The decision responds to longstanding demands from linguistic activists, underscoring the growing momentum behind efforts to preserve the language and culture of Morocco's indigenous communities. Currently, the Amazigh language is only taught to approximately 330,000 students. By expanding its inclusion within the curriculum, Morocco has taken a significant step towards recognizing and celebrating its diverse linguistic heritage, reckoning with its dark colonial past.

The current system reflects lasting French influence, as France aimed to assert cultural dominance over the North African nation during its colonial rule. Moroccan schoolchildren learn in Modern Standard Arabic or French—and, occasionally, English and Spanish—despite speaking Moroccan dialects of Arabic or Amazigh at home. Adhering to the colonial agenda of cultural assimilation, social control, and economic exploitation, the French administration implemented policies aimed at eradicating indigenous languages and traditions, substituting them with French language and culture.

However, resistance to these colonial educational policies emerged from nationalist movements, intellectuals, and grassroots initiatives. These forces face a monumental task, as the inequalities stemming from French colonial rule are deeply ingrained in the Moroccan education system. Moroccan education remains a battleground for preserving cultural heritage and asserting national identity.

Entrenched in a Colonial Past

Before the First World War, overlapping European spheres of influence in Africa made Morocco into a battleground of geopolitical rivalries. Following numerous infringements on Moroccan sovereignty—including a secret 1904 treaty between France and Spain dividing Morocco between their spheres of influence and the 1907 occupation of Oujda by French forces—the Treaty of Fez on March 30, 1912 established Morocco as a French protectorate.

Then-General of the Protectorate Louis-Hubert-Gonzalve Lyautey saw Morocco as a blank slate for Western progress that needed to be “protected” until it became “developed, civilized, living its own autonomous life, detached from the [French] metropole.” The biased, colonial view of propriety was expressed through language, education, and government. French control in Morocco was modeled after the French protectorate of Tunisia, which had a similar legacy of colonialism.

Although the sultan maintained some of his powers through decrees and seals of religious status, the French constructed a separate government of colonial bureaucracy that held superior jurisdiction. This extensive French bureaucracy included institutions for native affairs—which monitored Moroccans’ daily life and civil society—and legal matters. A native population with religious and cultural practices and a dominant French administration constituted a complex, dual-power system.

The French first oversaw only finance and public works, but their jurisdiction eventually expanded into eight departments, including education. Systems of education were established through the protectorate and originally segregated, with Muslim- and Jewish-run schools and separate schools for French and Europeans. Between 1926 and 1936, only 51 Moroccan Muslim students graduated from higher education institutions in the protectorate. The graduation figures underscore how higher education remained nearly inaccessible due to the segregationist policies of French colonizers.
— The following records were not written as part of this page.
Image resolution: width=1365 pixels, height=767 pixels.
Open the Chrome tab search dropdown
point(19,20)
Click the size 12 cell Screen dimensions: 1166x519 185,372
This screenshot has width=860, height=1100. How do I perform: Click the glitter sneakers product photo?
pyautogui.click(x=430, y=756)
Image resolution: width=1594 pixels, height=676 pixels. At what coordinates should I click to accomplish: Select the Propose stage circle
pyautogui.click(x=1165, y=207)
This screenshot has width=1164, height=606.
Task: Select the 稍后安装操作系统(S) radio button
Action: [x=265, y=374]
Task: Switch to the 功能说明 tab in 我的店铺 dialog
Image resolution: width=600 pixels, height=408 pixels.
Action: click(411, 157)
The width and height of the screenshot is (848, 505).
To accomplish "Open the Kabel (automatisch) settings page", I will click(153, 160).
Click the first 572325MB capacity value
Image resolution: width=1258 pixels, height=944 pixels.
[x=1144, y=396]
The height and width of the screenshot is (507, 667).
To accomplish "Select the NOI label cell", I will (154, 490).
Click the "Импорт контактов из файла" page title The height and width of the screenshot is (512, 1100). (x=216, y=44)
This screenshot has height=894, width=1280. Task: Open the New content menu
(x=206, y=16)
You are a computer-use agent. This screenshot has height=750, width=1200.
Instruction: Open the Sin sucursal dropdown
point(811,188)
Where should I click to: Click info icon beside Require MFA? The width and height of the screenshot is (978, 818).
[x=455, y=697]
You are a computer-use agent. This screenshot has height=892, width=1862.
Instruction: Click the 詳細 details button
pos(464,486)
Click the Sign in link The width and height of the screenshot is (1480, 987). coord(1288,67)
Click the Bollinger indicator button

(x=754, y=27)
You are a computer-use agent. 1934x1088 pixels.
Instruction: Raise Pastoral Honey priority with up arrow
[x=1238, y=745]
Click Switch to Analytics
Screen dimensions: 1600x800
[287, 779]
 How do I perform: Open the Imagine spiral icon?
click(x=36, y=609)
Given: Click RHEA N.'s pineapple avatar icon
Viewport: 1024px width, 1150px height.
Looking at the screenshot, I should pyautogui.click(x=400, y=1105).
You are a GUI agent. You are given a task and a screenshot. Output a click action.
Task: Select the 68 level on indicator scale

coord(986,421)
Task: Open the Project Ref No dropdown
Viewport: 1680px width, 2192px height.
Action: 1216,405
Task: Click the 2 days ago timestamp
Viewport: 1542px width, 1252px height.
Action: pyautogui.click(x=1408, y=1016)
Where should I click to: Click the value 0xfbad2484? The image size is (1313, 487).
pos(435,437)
One factor that explains the historical and modern discrepancies between Moroccan social mobility and that of predominantly white European countries is language. Under the protectorate, the French language was viewed as superior to Arabic, and the establishment of elite private schools with full French instruction superseded public schools taught in native languages. Moroccans thus faced monetary and linguistic barriers to higher education. The reduction of native linguistic influence and the prominence of French was thus a colonialist method of cultural suppression and forced assimilation.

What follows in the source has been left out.